Por el contrario, Petra Martínez da vida a Bernardina -ama de la Princesa- con personal dicción y entrañable estampa. Cuando ella está en escena, todo se humaniza. Pareciera que la actriz tan luchadora, diera gracias con su primorosa interpretación a estas oportunidades que le brindan últimamente los directores y las Productoras, como nunca antes lo habían hecho.
Nuria Mencía realiza otro tanto con su interpretación de Doña Juana de Coello, esposa de Antonio Pérez. La actriz pone en marcha un mecanismo progresivo de convicción en su importancia dentro de la resolución de la historia, llegando a adquirir tintes protagonistas. El guión le favorece, y resulta quizás –gracias a una primorosa y entregada interpretación- el personaje más conmovedor de toda la serie, por su sacrificio.
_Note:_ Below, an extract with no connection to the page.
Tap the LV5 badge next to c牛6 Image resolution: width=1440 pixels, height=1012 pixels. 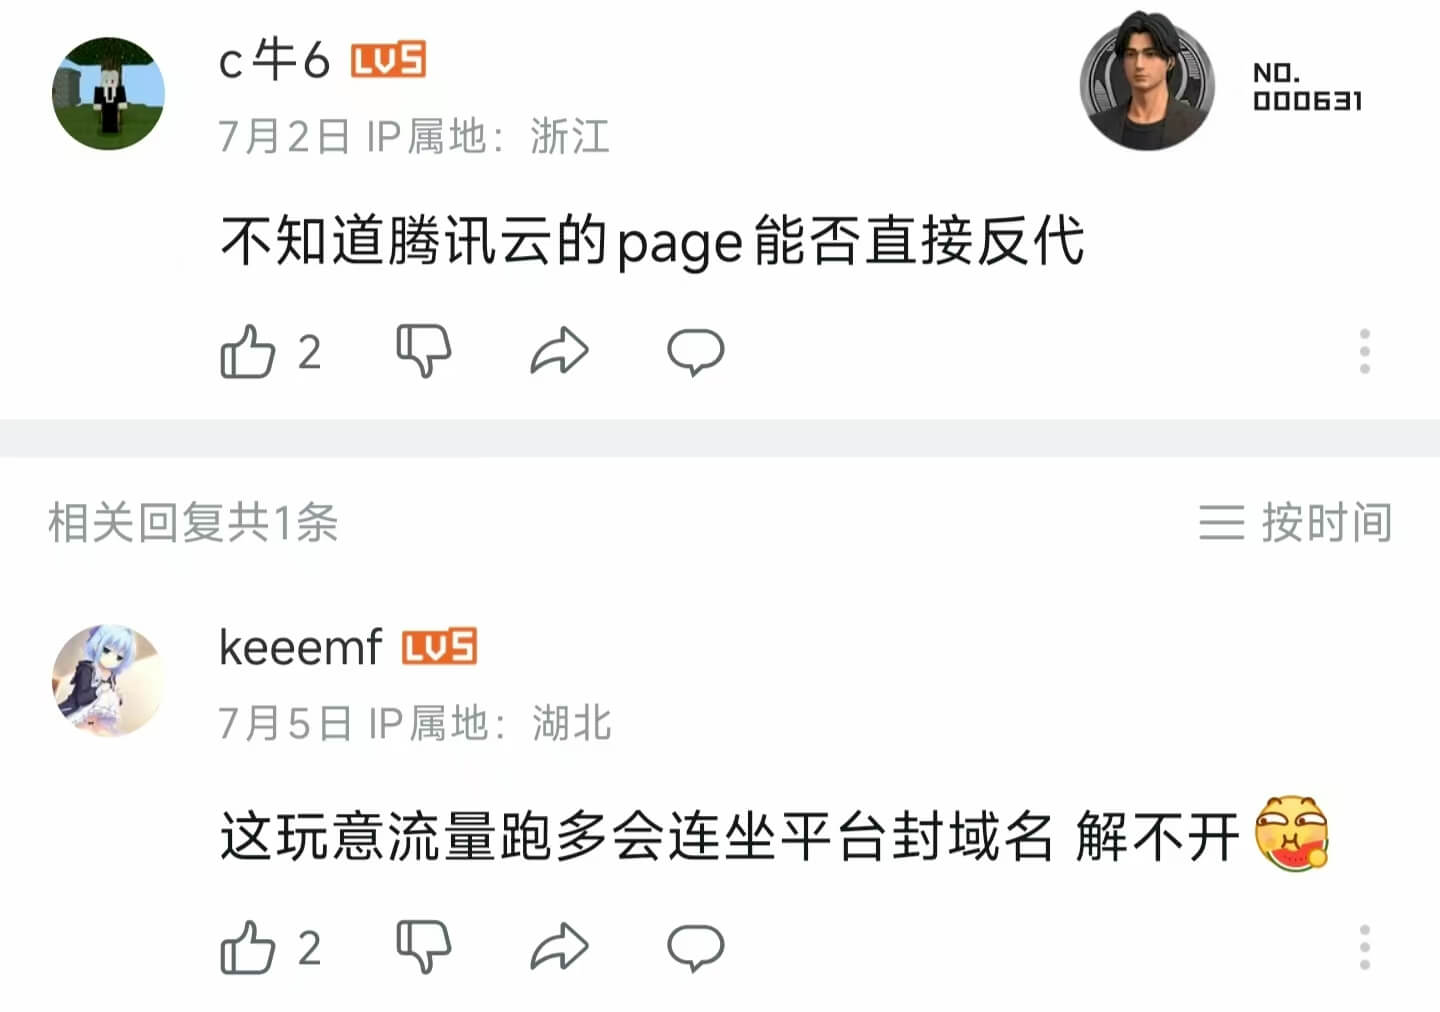click(x=388, y=61)
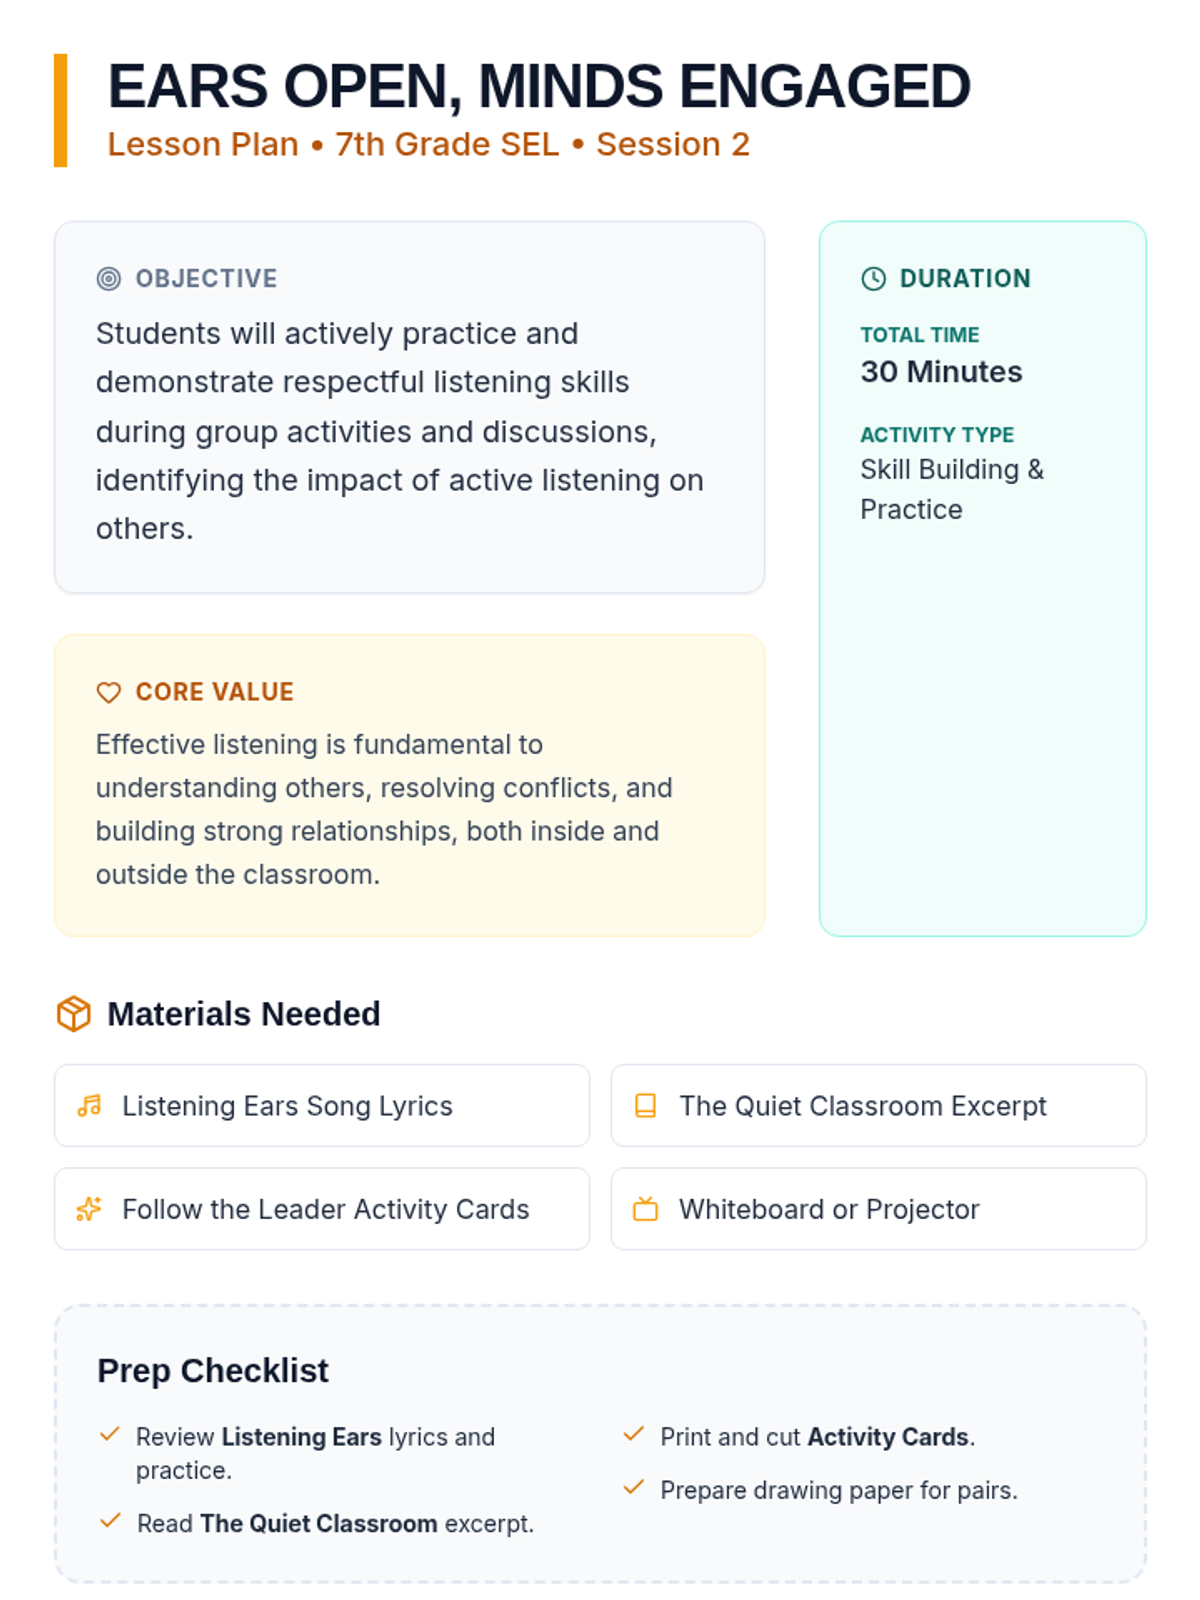This screenshot has height=1600, width=1200.
Task: Select the Whiteboard or Projector item
Action: (878, 1209)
Entretener contando -o inspirándose- en la Historia propia, es justo lo que hacía Shakespeare con el público de su tiempo; buena y noble tarea ésta. Sobre todo ahora que los bachilleratos se han quedado tan deshumanizados -recuerda Faba-. Bienvenido sea que los cómicos catódicos sigan cultivando la memoria de la Historia de este país originalísimo y sus peculiares habitantes. Alguien tenía que transmitir a las masas el perfume de nuestras leyendas.